29 June 2017 by lberuti

Roughly a year ago, SPLS’s (Staples Inc) attempt to buy ODP (Office Depot Inc) for $6.3Bln was thwarted by antitrust regulators. A tough year ensued after its CEO stepped down, during which the company scrambled for a plan B, closing stores and seeking to recast itself as a source of business services. It looks as if these transformation efforts seduced Sycamore though. They announced yesterday night that they are ready to bid $6.9Bln to buy SPLS in what could be the largest LBO announced this year. Even though a deal had been rumoured for some time – it was reported in May that a takeover offer from Cerberus had been rejected because it was too low -, investors initially sent SPLS’s 5-year risk premium soaring 50bps wider at 350bps, as such deals inevitably mean more debt.

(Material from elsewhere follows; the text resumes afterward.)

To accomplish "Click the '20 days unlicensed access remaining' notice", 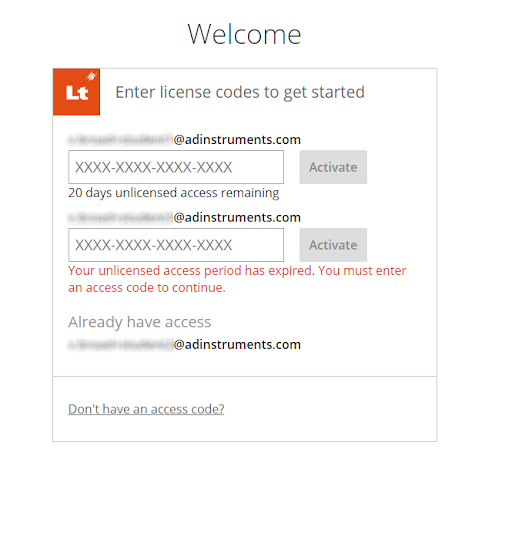I will (x=174, y=193).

But soon it transpired that Sycamore, in a similar move to what it did when it bought Jones Group in 2014 and split it in 4 different independent operating companies, could divide SPLS into three different entities: US retail, Canadian retail and corporate-supply business. It inevitably raised the question of where the debt will sit and which entity (or entities) CDS currently referencing SPLS will cover. The answer is not necessarily the most leveraged. The CDS gave up all its widening and more, to close 25bps tighter on the day at 272bps.